Finance Basics Questions & Answers

  Justification for corporate criminal responsibility

Does the justification for corporate criminal responsibility make sense? Are there any specific exceptions where it should be used?

  Security proposal of benedicta

What effect does using the security proposal of Benedicta have on her rate of return? How much of the company does she own?

  What is today price of the stock-xyz inc

The dividends are expected to grow at 8.75% each year forever. The required rate of return on the stock is 23.27%. What is today's price of the stock?

  Contrast the internal levels of change and resistance

Appraise the importance of the OD field in terms of its benefits in increasing business performance.

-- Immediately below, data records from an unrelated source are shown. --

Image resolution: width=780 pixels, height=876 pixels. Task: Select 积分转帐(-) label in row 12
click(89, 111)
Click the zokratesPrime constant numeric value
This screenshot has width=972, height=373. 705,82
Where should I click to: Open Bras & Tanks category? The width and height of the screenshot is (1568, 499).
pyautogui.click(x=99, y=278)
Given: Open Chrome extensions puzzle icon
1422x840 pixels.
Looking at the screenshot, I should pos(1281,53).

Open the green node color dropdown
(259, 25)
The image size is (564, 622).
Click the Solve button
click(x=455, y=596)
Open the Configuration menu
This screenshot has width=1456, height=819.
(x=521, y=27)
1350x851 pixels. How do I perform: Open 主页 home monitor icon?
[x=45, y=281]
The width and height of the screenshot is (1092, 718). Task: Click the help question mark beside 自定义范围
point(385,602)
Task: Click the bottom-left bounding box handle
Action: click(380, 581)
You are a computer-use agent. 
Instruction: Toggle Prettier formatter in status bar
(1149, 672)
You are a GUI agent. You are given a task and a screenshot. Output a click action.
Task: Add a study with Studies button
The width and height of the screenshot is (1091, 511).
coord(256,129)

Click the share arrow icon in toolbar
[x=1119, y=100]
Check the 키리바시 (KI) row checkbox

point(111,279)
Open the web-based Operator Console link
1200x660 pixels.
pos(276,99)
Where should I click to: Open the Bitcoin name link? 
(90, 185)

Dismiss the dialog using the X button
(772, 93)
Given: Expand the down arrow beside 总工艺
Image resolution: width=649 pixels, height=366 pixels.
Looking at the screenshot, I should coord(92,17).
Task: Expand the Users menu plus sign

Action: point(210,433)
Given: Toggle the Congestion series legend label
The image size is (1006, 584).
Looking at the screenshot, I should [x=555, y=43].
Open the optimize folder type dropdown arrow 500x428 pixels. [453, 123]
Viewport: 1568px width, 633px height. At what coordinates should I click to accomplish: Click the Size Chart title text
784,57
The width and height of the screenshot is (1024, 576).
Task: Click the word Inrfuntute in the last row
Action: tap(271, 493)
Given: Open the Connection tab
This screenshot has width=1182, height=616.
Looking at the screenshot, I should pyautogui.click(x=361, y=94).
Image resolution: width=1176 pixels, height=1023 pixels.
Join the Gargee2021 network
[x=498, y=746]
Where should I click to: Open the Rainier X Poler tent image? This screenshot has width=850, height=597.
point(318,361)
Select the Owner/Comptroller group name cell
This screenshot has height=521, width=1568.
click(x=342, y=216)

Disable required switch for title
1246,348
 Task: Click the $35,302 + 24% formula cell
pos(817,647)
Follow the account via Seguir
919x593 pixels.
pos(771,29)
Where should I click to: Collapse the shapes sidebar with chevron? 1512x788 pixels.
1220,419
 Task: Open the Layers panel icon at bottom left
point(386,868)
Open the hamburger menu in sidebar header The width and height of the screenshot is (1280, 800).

  A 2-year 1000 par zero-coupon bond is currently priced at

a 2-year 1000 par zero-coupon bond is currently priced at 819.00. a 2-year 1000 annuity is currently priced at 1712.52.

  Idea to seek feedback from a range of sources

For what reasons is it a good idea to seek feedback from a range of sources to generate discussions and debate?

  What is the value in dollars of buzz lightyear options

Buzz Lightyear, the chief executive officer (CEO) of Closet Toys was granted 10 million options. The stock price at the time of the options grant was $50.

  Educational consultant reporting to a financial institution

Imagine you are an educational consultant reporting to a financial institution of your choice. Throughout this course we have discussed many important topics related to financial institutions.

  What is the continuously compounded risk-free rate of return

The six-month $64.00 call on the stock is selling for $2.80 while the six-month $64.00 put is priced at $8.10. What is the continuously compounded risk-free rat

  Differences in the perpetuation of class differences

What are some differences in the perpetuation of class differences between your primary, secondary, and tertiary education experiences?

  Buckeye corp is currently an all-equity firm with a market

buckeye corp. is currently an all-equity firm with a market value of equity of 100 million. the current expected

  Find the breakeven percent reduction in labor hours

Refer to Problem. The best estimate for the reduction of labor hours for the new system is 17% (compared with the used system).

Free Assignment Quote

Assured A++ Grade

Get guaranteed satisfaction & time on delivery in every assignment order you paid with us! We ensure premium quality solution document along with free turntin report!